I’ve already touched on one, but there are others:
Organisation. One creative process, two locations. Trying to do anything else has been unwieldy and inefficient.
Branding & Marketing. The Inner Turntable becomes the masthead of my music writing. Whether I’m promoting my work via email, social media or IRL, there should be a single message that leads to the same content at the two locations. Which leads to the next point.
Time Management. Online writing is hard and I am getting old. We need to get the most out of the time we put in. Repeating effort that has nothing new to say is a waste of time.
Ease of Navigation. Things are hard enough to find online as it is. With over 400 articles published on Medium, it can feel like some of my work has vanished into the abyss. Sometimes I find it hard enough to find it myself. This is not a good reader experience and needs to be addressed.
Music Only Focus. Many of my readers are only interested in the music. My other writing, the fiction is particular, is a distraction. This new publication will allow people to just follow my music writing.

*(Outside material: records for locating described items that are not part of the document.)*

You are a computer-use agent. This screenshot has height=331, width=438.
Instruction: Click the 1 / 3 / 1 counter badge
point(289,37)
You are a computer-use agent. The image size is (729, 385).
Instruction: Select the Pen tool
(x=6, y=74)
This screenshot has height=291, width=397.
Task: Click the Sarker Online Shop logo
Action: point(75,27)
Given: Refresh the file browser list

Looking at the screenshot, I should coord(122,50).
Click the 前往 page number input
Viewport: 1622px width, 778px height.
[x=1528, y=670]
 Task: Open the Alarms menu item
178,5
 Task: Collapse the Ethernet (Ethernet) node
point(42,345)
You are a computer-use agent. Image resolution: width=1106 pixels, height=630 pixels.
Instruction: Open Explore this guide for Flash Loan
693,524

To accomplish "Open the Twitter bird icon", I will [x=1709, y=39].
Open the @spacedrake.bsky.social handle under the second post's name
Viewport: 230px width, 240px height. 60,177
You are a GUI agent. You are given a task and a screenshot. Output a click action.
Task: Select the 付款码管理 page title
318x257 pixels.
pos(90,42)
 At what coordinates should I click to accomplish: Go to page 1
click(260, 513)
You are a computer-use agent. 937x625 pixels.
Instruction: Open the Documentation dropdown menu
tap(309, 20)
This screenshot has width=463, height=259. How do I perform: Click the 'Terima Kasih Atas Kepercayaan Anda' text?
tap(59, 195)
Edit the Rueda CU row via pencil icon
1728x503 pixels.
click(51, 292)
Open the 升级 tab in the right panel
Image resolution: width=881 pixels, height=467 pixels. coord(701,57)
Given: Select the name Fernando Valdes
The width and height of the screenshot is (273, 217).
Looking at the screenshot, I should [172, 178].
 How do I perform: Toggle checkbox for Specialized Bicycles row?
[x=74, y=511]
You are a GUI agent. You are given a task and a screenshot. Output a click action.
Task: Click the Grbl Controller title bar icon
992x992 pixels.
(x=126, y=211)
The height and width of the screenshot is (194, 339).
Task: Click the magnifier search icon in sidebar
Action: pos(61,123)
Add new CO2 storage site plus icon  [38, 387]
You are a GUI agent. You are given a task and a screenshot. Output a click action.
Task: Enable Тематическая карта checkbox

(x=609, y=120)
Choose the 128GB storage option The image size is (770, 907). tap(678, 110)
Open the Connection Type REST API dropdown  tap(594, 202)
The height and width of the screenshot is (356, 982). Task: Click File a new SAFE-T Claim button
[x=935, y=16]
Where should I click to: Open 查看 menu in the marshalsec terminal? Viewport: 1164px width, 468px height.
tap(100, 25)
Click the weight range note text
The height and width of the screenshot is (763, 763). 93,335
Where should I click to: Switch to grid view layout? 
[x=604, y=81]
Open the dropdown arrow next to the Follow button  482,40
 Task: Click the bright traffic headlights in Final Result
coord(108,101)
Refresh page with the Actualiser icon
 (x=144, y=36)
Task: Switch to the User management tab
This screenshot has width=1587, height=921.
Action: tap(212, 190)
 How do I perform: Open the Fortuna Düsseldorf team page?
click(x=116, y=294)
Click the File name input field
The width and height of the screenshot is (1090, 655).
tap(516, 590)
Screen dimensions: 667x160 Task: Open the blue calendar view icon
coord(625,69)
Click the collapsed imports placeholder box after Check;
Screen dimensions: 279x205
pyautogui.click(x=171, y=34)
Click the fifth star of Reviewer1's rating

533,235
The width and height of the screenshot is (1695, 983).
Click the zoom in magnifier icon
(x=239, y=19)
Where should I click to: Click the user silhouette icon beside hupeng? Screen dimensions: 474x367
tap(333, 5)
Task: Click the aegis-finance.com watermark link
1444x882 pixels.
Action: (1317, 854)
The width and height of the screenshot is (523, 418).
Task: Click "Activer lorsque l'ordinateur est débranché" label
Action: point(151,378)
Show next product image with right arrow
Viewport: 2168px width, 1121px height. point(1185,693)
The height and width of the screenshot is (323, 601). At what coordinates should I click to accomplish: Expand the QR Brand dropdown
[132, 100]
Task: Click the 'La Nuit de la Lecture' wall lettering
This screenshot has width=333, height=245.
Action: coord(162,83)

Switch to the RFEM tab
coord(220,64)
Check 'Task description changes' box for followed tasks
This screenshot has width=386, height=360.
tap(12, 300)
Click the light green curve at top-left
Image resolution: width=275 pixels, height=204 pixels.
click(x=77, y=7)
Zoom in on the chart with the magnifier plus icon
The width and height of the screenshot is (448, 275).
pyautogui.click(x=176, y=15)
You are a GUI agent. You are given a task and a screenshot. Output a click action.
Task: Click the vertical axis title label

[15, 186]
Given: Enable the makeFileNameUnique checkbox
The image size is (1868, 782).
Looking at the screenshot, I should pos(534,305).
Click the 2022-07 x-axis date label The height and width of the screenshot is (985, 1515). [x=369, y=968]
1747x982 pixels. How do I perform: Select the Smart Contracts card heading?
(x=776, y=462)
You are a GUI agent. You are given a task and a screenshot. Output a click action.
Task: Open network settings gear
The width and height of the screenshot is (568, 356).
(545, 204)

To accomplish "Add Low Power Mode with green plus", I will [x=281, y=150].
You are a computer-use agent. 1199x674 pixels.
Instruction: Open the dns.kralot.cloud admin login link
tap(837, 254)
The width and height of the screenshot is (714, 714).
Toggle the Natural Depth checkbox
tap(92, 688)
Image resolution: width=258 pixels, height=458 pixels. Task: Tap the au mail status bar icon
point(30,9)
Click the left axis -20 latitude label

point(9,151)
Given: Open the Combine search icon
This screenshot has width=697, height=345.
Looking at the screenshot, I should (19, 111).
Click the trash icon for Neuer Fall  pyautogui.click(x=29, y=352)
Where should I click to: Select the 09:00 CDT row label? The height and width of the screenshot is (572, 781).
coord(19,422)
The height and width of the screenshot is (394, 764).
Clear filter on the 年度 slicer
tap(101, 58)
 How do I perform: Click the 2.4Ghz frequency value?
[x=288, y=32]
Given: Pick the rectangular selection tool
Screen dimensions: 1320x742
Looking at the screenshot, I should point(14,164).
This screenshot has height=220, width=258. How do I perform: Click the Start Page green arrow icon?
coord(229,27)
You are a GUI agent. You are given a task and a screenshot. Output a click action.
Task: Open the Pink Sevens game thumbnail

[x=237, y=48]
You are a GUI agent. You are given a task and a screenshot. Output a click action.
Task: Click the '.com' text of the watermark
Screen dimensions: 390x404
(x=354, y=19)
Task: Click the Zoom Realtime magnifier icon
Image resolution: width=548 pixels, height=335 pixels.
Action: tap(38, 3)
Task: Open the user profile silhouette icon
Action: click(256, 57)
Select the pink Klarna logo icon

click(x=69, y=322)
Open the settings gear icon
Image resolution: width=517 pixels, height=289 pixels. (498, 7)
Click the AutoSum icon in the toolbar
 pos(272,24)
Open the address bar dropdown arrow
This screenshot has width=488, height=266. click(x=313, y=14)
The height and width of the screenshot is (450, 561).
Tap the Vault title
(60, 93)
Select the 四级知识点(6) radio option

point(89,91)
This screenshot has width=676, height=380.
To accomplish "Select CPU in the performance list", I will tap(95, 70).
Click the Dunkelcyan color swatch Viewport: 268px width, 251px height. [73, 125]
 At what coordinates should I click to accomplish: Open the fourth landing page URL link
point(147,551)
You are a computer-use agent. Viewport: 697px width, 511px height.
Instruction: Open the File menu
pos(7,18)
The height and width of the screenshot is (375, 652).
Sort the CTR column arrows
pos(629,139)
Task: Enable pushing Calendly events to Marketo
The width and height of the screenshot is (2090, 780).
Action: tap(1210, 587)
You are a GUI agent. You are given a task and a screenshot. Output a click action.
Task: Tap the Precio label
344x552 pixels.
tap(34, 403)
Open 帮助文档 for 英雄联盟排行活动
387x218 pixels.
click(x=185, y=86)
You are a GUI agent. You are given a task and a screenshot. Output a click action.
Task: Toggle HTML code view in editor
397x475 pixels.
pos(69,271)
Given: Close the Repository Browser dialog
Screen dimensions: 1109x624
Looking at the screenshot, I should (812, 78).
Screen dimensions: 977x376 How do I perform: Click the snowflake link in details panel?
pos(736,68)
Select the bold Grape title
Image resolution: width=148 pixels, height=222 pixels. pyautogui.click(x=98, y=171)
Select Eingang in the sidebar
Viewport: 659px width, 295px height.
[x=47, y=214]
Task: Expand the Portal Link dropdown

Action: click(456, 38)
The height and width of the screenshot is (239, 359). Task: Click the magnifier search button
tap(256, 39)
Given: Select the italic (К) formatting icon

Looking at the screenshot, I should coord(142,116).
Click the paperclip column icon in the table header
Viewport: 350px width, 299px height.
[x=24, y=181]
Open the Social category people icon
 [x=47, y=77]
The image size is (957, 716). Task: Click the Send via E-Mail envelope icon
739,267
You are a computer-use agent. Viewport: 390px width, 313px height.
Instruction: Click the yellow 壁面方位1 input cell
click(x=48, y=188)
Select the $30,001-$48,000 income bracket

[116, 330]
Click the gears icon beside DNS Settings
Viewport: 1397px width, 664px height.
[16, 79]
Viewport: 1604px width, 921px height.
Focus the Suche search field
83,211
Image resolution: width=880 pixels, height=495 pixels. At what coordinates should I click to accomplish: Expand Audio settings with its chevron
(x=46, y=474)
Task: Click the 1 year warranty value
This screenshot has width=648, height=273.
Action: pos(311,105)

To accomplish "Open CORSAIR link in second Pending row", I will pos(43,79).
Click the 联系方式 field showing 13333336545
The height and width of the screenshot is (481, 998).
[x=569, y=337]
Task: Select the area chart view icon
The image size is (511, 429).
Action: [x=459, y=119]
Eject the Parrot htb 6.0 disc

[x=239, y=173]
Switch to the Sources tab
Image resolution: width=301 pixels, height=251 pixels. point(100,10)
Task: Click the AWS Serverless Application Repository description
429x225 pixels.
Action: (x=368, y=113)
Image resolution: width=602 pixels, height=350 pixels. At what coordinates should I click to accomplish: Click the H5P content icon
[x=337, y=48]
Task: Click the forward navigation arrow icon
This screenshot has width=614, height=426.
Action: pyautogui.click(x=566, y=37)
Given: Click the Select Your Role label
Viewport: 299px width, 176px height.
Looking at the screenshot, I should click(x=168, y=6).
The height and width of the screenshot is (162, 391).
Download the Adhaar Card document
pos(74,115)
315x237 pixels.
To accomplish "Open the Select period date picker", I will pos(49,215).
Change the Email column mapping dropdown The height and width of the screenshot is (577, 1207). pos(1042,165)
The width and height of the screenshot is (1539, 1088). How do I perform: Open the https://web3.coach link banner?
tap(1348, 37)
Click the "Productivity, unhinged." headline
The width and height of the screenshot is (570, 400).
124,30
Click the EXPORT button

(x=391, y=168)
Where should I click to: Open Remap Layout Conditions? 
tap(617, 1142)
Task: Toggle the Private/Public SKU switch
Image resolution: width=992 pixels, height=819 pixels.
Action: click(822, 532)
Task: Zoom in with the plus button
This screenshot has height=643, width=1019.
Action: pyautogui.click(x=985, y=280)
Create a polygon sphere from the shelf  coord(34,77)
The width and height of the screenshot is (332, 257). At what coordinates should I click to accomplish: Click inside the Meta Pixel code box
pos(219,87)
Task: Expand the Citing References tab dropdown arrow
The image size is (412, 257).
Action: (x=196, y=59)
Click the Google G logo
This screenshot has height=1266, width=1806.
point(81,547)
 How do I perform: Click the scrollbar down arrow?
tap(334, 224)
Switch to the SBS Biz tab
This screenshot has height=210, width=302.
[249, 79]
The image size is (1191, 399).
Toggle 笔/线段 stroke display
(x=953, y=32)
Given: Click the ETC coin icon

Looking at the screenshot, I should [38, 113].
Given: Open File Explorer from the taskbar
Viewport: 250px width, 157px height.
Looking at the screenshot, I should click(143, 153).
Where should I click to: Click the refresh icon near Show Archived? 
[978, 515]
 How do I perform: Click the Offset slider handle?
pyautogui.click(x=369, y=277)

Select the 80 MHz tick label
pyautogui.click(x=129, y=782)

My music writing on Medium has been many years in the making, but this is the beginning of my musical journey on Substack. If you want to find all my Inner Turntable writings, there is now a link at the top of The End of the World Arts homepage.
Thanks for reading.


I remember reading some of your album reviews on Medium. Will happily read more.
This probably makes me sound old, but I have a hard time finding new music that I like these days. I think that's less a comment on the quality of music being made these days, but more on the discovery process. My Spotify recommendations are very unreliable.